Ils débarqueront en nombre, ils seront tous là. Ou presque. Jusqu’au 1er mars, ils vont défiler les uns après les autres, avec l’ambition, presque le devoir, de se faire remarquer. Le Salon de l’Agriculture est, en effet, le lieu où il faut être dans un exercice incontournable de relations publiques, qui flirte parfois avec l’hypocrisie.
Les voix n’ont pas d’odeur
S’ils viennent, à vrai dire, ça n’est pas pour faire du charme aux veaux, aux moutons, aux cochons. Ceux-là, ils s’en contrefichent puisqu’ils ne votent pas et qu’on les destine au couteau du boucher. Non, s’ils cajolent volontiers la croupe des vaches, c’est en réalité pour faire de l’œil aux éleveurs. Un élan irrésistible les conduit à s’intéresser subitement à la France profonde, une envie pressante les pousse vers les terroirs les plus reculés. Les élections ne sont pas loin…Et c’est ainsi qu’ils viennent serrer la pogne aux paysans, discuter avec les agriculteurs, boire des coups et goûter aux spécialités locales. Même si, franchement, elles leur donnent parfois le haut-le-cœur. Les voix n’ont ni parfum, ni odeur.
Mi-chèvre, mi-chou
Ils iront de stand en stand, dans un style le plus décontracté possible, histoire de « faire peuple », écoutant les doléances, faisant bonne contenance et n’hésitant pas à lever le coude si la situation l’impose. Ils donneront ainsi l’impression de tout savoir du crottin de Chavignol, du gaperon puant ou de la fourme d’Ambert à ne pas confondre avec celle de Montbrison…
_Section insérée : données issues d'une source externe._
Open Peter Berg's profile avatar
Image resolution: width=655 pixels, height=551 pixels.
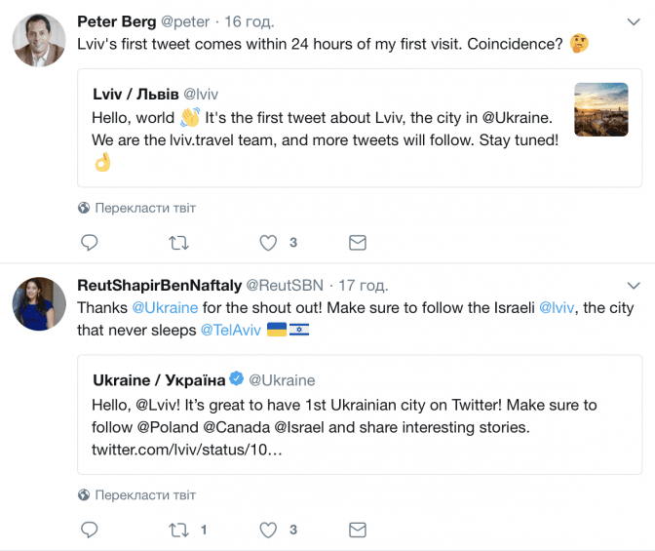click(39, 40)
Ils arriveront, de droite, de gauche, plein de bons sentiments et de promesses, paraderont au milieu des allées. Mi-chèvre, mi-chou… Entourés, bien entendu, de leur garde rapprochée. Et puis, ils s’en retourneront le devoir accompli, avec quelques verres dans le nez et l’illusion d’avoir produit le meilleur effet. Un effet bœuf.